* _How to complete this task_
Copying exactly, give the lines in the material below from the one with "This screenshot has height=800, width=1200." to the one with "Where should I", ends included, and nothing besides.

* _Given data_
————

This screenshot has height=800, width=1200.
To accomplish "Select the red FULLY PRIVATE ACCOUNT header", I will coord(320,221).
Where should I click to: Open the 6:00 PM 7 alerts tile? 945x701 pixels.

————

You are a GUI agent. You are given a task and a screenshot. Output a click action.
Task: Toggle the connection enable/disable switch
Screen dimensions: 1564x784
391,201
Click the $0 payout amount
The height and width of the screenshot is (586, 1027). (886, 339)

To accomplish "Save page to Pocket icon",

————

* _Exercise answer_
This screenshot has height=800, width=1200.
To accomplish "Select the red FULLY PRIVATE ACCOUNT header", I will coord(320,221).
Where should I click to: Open the 6:00 PM 7 alerts tile? 945x701 pixels.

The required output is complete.